In the end, despite financial and medical assistance and the mobilizing efforts of the government and the public, epidemic mortality was very high suggesting that short-term measures needed to be supplemented by a more fundamental and long-term approach to public health policy in the island. The British colonial administration was considered to have failed in its public health policy not so much for the lack of organization and assistance during the epidemic but for long-term neglect of sanitation in the island, particularly in the town of Port Louis and the lack of purified water.

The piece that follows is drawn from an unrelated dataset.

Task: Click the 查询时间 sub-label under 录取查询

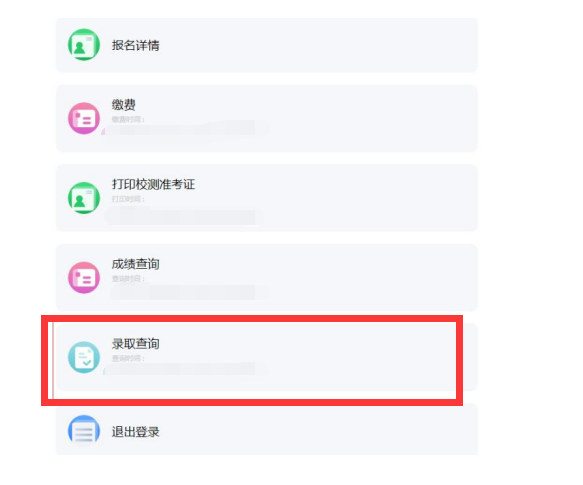Action: tap(128, 358)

Le petit Journal of 10 November 1919 wrote there would have fewer victims if the population could have better resisted the epidemic had they not suffered from food shortage particularly rice. In the 1920s, the Balfour Report would advocate a more comprehensive approach to public health. It brought about a reorganization of the Medical Department. Sanitary matters were transferred from the Municipality to the Medical Department. There was greater support for sanitary reforms and Governor Bell’s sanitary reforms including better housing received wide support for ‘better housing would reduce the incidence of disease, enable people to work better and reduce pauperism’.